*How to complete this task*. Without the pictures, write the listing below out again, line for line.

*Task material*.
□ □ □

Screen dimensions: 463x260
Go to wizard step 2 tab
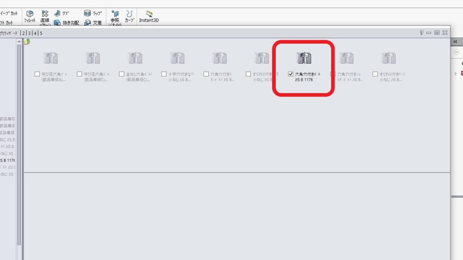click(x=24, y=33)
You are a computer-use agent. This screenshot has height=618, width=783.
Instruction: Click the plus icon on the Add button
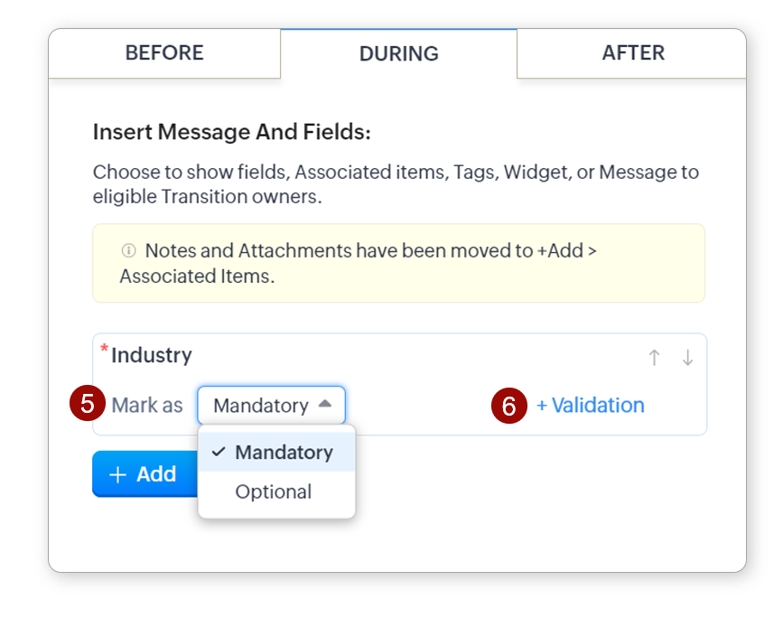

□ □ □

*Response to this exercise*.
Screen dimensions: 463x260
Go to wizard step 2 tab
click(x=24, y=33)
You are a computer-use agent. This screenshot has height=618, width=783.
Instruction: Click the plus icon on the Add button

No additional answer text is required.